質問②:各段階で「必ずやること」は何ですか?
質問③:その段階が「完了した」と判断できる条件は何ですか?
この3つの問いへの答えが、BPFの設計骨格になります。
STEP 2:EMOROCO CRM LiteにBPFを設定する(30分)
書き出したフローをEMOROCO CRM LiteのBPF設定画面で入力します。
フェーズ名・各フェーズの完了条件をノーコードで設定できます。
STEP 3:フェーズ変更時のワークフローを1本設定する
まず「受注確定時にSlack通知する」という最もシンプルなワークフロー1本から始めます。

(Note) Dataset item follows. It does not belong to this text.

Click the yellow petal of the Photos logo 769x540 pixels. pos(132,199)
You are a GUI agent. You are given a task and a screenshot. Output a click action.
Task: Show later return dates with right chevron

「フェーズが変わると何かが動く」という体験が、BPF活用の動機を高めます。
まとめ——「案件の見える化」から「組織の学習」へ
BPFは「案件の現状を見える化する」ツールですが、使い続けると「組織の学習」ツールになります。
フェーズごとの完了条件が蓄積されると「うちの会社が受注するパターン」が見えてきます。
失注理由の記録が蓄積されると「なぜ負けるか」のパターンが見えてきます。
「受注した案件と失注した案件で、どのフェーズで何が違ったか」——この問いに答えるデータが、BPFの継続運用によって自然に蓄積されていきます。
まず自社の案件フローを書き出すことから始めてください。
それがBPF設計の最初の一歩です。